Test the prompt against tool-bearing traffic, not just chat traffic. The disclaimer instruction would have failed an eval that asked "given a tool-calling turn, does the model leak the disclaimer into the tool arguments?" Most teams' prompt evals are chat evals — single-turn natural-language responses. If your product surface includes tool calls, your eval surface has to include tool calls. The bug is invisible at the chat-eval layer and obvious at the tool-eval layer.
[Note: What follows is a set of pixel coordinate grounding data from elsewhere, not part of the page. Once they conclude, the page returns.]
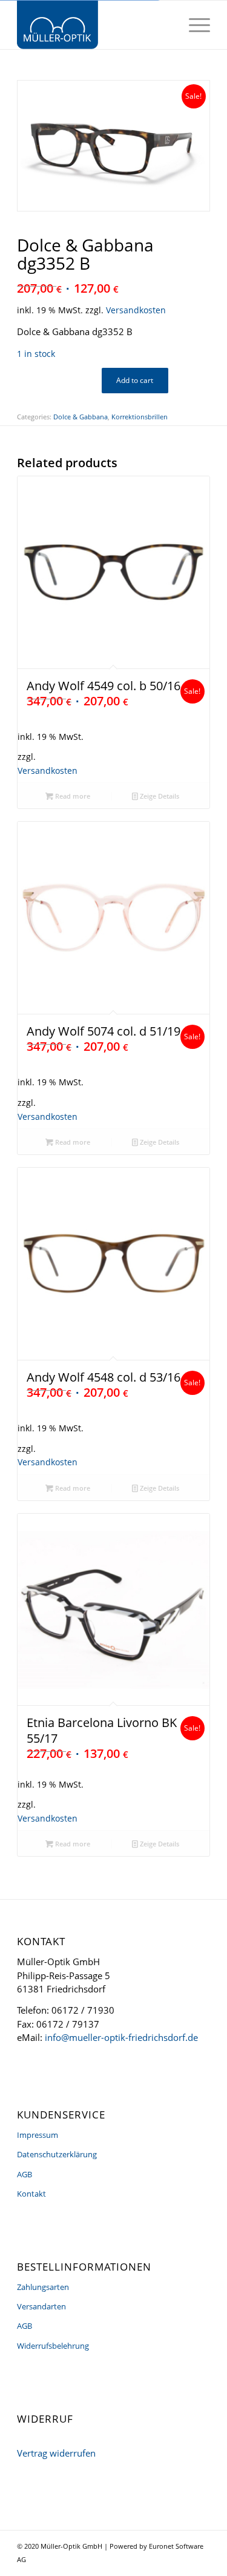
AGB (24, 2174)
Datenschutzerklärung (57, 2154)
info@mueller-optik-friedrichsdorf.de (121, 2037)
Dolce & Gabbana (80, 416)
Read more (71, 795)
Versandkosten (136, 310)
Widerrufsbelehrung (53, 2345)
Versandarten (41, 2306)
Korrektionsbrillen (139, 416)
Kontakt (31, 2193)
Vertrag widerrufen (56, 2453)
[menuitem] (193, 25)
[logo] (94, 25)
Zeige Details (158, 795)
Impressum (37, 2134)
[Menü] (193, 25)
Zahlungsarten (43, 2286)
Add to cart (134, 380)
The architectural realization
Every instruction in the system prompt is an instruction the model applies to every output channel it controls. The model does not natively distinguish "the answer" from "the action." Both are text it produces in the same forward pass under the same conditioning. The team that writes a content-formatting rule in the prompt has written a rule the model will apply wherever it produces text, including into the parameters of the tools that take action in the world.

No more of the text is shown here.